Risks and Uncertainties

  • The recent 6.5% decline in the stock price over the past week highlights ongoing market volatility that may impact investor sentiment.
  • The discrepancy between strong revenue growth and an earnings miss introduces uncertainty regarding the company's ability to translate top-line expansion into bottom-line profitability.
  • The absence of updated analyst ratings following the earnings announcement leaves future market perceptions and potential recommendations unresolved.

Viant Technology recently reported its financial results for the first quarter of 2026, presenting a mixed performance profile. The company announced an earnings per share (EPS) of -$0.03, which fell short of the anticipated -$0.02, resulting in a 50% negative surprise. However, Viant Technology's revenue reached $88.54 million, significantly exceeding the expected $50.13 million, marking a 76.62% revenue surprise. These earnings figures indicate a strong revenue performance despite the EPS miss.

The company's substantial revenue growth is a notable development for investors and analysts alike. Analyst firms have yet to provide updates on their ratings following this earnings announcement. Investors might be interested in how these results could influence future analyst recommendations. These recent developments highlight the company's current financial landscape and may impact future market perceptions.

Market data for DSP shows the stock closed at $11.11, reflecting a minor increase of $0.01 or 0.09% during regular trading hours. After-hours trading data indicates a subsequent decline of $0.00, maintaining the price at $11.11. The stock's performance over various timeframes, including 1-day, 1-week, 1-month, 6-month, 1-year, 5-year, and maximum periods, is tracked through Highcharts data, providing a comprehensive view of its recent market behavior.

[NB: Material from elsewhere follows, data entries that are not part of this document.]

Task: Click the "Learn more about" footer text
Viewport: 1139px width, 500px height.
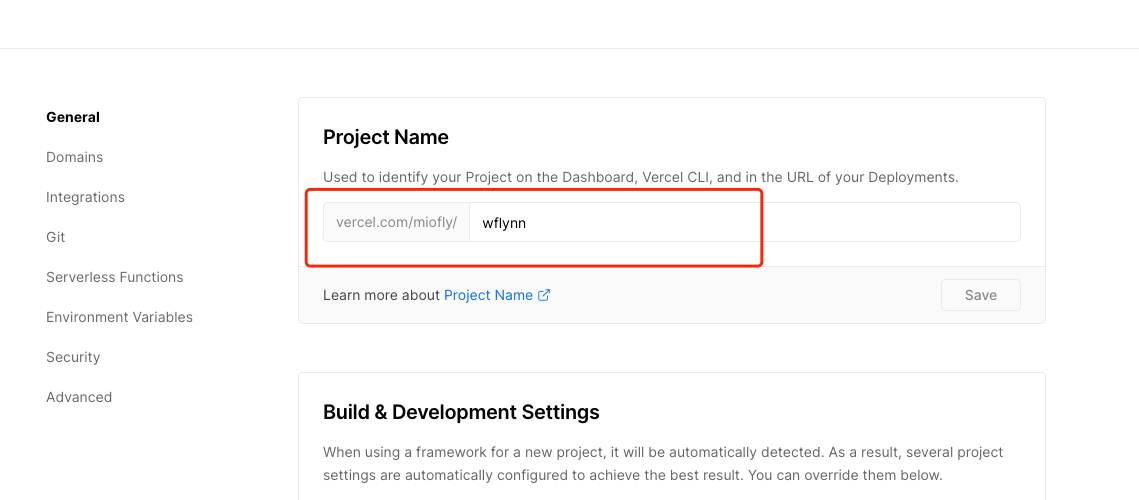Action: pyautogui.click(x=381, y=295)
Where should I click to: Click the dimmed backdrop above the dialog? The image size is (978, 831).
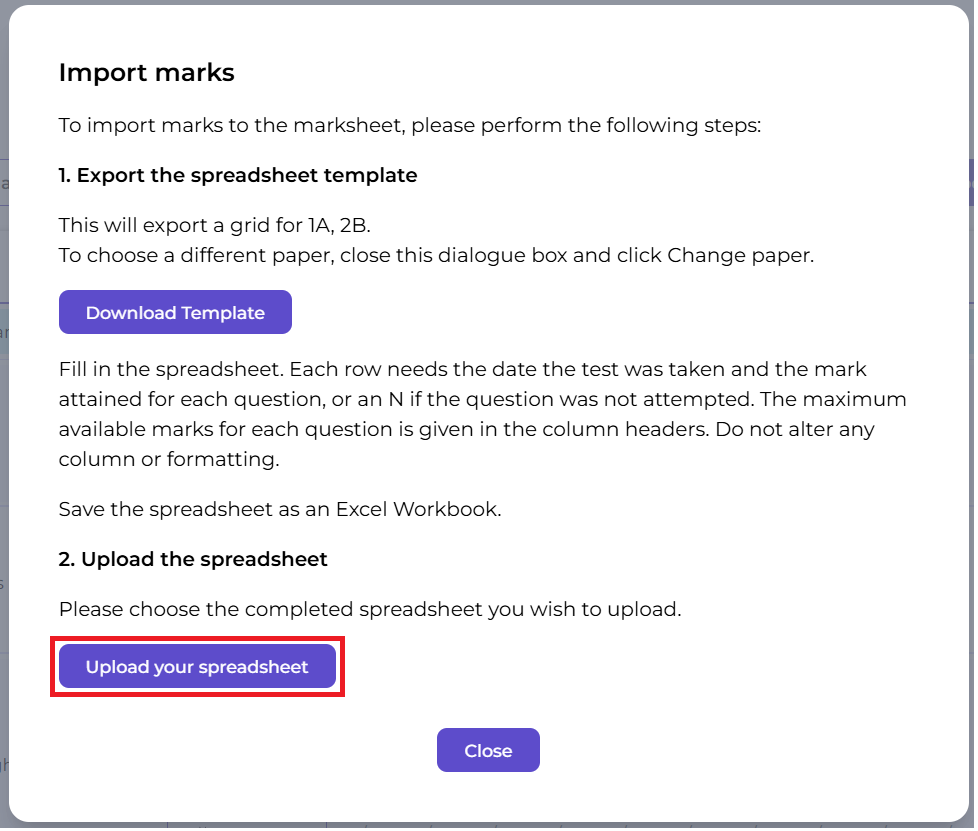[488, 2]
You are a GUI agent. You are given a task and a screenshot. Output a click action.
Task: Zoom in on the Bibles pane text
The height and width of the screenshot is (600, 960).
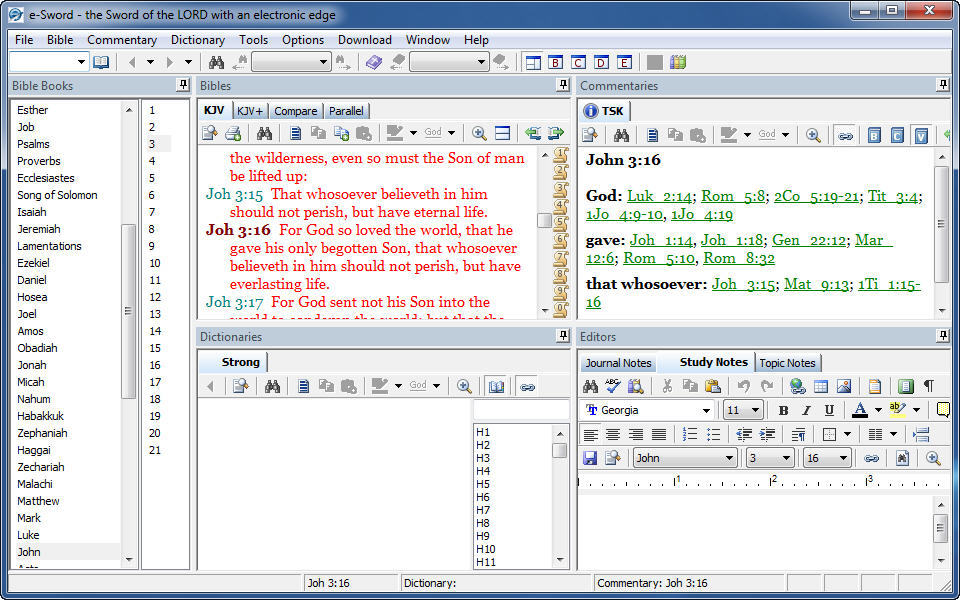tap(479, 133)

Investors may also explore AI-picked trading strategies designed to identify opportunities in stocks like DSP. These strategies utilize chart analysis to spot patterns before they play out, offering entry and exit points within 60 seconds. The platform claims a high accuracy rate, even for volatile assets such as penny stocks, and has announced a flash sale with an impending price increase for its Vision AI tool.

Risks

  • The recent 6.5% decline in the stock price over the past week highlights ongoing market volatility that may impact investor sentiment.
  • The discrepancy between strong revenue growth and an earnings miss introduces uncertainty regarding the company's ability to translate top-line expansion into bottom-line profitability.
  • The absence of updated analyst ratings following the earnings announcement leaves future market perceptions and potential recommendations unresolved.